Stored items from a collection:
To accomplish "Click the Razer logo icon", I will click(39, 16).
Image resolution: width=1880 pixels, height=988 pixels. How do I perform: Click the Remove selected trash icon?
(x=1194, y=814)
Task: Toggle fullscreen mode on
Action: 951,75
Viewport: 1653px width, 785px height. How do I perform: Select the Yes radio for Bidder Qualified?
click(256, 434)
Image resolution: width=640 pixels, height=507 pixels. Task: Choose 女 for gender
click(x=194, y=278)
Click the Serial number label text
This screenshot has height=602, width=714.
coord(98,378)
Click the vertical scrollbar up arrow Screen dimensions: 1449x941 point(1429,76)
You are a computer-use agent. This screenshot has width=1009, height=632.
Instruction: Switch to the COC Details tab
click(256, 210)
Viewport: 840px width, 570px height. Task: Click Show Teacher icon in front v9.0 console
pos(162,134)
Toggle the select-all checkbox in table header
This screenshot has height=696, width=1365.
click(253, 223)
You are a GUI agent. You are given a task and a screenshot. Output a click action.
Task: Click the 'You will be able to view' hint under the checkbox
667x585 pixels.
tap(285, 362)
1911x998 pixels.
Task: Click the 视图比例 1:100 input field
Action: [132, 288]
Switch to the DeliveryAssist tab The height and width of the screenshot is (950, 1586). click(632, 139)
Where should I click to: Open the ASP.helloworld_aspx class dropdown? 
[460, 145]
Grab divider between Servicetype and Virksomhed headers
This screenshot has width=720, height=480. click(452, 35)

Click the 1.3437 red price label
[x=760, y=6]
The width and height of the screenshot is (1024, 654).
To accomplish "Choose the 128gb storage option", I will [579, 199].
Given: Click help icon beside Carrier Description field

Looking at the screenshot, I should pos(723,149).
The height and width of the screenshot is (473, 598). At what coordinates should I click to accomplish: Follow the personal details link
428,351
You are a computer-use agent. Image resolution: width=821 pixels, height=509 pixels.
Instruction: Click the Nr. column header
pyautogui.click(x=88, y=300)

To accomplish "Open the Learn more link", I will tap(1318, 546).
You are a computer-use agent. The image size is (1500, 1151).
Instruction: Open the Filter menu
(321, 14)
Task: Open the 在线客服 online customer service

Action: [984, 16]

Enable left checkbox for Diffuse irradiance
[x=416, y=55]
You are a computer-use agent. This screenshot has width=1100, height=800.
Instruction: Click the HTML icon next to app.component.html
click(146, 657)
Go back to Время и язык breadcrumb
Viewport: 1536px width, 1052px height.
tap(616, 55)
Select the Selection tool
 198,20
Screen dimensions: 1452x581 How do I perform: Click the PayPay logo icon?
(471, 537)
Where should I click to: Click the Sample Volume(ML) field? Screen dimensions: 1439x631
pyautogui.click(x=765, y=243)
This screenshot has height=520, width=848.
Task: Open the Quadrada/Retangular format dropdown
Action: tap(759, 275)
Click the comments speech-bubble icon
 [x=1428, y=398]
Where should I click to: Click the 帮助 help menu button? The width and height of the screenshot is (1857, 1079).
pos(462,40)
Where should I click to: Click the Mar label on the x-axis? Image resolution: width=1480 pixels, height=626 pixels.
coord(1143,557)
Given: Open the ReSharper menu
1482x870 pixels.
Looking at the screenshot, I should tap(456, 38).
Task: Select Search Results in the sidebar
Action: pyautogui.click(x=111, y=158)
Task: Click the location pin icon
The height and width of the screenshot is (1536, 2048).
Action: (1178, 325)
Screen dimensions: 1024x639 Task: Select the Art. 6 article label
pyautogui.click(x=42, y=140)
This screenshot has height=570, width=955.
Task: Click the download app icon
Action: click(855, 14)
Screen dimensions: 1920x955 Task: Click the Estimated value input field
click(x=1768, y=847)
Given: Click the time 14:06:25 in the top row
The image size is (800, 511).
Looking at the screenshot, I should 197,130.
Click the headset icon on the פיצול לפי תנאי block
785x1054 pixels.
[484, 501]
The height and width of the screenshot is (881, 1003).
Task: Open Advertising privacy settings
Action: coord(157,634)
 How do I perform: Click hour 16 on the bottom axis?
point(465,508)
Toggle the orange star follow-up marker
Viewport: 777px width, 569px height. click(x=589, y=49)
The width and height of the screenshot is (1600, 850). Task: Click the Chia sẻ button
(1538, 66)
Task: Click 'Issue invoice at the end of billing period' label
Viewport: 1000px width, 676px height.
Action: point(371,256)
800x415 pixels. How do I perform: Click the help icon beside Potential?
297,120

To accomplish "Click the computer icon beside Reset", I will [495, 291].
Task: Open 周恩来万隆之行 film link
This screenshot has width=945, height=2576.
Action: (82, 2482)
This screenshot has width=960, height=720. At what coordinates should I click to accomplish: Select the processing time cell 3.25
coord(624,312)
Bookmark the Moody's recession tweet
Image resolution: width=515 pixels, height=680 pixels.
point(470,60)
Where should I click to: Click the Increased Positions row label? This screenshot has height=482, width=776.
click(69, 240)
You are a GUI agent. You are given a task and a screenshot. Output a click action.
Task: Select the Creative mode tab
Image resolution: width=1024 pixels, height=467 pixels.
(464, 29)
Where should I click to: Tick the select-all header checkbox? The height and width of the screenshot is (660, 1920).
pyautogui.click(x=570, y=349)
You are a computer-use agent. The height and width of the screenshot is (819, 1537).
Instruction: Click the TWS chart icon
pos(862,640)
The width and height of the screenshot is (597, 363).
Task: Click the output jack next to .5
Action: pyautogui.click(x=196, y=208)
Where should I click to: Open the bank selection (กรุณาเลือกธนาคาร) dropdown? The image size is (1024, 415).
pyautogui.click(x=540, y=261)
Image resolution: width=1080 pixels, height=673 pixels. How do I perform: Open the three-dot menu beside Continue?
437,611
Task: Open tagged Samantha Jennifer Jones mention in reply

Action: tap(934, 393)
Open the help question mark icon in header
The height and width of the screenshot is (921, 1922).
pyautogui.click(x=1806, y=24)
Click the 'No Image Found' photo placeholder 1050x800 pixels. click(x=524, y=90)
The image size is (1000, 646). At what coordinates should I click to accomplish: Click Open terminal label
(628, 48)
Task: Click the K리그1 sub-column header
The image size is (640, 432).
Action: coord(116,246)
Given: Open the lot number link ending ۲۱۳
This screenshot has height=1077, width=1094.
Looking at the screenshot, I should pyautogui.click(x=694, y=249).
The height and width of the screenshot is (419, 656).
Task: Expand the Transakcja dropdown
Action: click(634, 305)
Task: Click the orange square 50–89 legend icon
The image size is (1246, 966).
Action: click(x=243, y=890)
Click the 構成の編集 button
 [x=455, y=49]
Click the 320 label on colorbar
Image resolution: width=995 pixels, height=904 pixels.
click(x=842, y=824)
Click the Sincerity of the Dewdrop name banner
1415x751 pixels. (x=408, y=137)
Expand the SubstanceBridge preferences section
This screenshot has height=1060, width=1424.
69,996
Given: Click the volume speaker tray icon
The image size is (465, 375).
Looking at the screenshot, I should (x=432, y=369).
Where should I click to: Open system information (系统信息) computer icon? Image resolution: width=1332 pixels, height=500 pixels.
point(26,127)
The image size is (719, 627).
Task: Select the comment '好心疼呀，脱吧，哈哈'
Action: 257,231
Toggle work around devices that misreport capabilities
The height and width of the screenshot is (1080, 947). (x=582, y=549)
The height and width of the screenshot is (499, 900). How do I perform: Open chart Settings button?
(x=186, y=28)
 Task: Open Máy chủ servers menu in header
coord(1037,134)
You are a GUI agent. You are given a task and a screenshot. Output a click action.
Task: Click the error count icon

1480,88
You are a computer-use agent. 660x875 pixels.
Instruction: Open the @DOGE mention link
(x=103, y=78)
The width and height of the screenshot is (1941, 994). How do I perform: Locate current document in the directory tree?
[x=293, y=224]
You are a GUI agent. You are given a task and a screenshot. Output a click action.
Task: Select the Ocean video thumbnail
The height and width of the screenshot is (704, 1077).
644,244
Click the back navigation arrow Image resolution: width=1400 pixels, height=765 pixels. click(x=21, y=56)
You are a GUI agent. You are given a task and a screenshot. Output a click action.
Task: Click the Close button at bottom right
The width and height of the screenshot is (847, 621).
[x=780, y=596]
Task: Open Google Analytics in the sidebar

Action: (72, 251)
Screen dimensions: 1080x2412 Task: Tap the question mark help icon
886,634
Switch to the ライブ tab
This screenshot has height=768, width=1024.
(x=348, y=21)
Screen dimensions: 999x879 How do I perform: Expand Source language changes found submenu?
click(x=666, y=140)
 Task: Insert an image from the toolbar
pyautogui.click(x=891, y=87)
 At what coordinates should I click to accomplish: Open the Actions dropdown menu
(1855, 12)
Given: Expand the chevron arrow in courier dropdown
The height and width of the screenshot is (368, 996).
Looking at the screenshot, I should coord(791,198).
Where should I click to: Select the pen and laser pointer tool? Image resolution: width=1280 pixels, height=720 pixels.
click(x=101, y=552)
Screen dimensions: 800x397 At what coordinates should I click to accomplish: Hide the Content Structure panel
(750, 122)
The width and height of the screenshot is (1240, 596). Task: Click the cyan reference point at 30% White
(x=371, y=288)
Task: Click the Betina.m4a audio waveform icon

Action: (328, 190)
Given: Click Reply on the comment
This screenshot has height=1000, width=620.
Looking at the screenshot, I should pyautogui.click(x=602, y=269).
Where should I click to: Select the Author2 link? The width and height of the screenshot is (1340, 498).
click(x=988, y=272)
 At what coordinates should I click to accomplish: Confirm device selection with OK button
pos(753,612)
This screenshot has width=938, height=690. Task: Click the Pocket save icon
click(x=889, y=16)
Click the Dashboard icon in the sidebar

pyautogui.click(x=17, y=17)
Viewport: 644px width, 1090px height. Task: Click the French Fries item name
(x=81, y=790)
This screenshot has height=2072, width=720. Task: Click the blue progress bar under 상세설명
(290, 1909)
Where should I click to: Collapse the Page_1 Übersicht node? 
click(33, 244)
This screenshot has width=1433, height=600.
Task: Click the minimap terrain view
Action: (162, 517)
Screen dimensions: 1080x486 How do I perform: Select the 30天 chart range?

What this task involves:
Among the entries above, how many lines hold the string "arrow"? Answer with the bare number.

Written solution:
3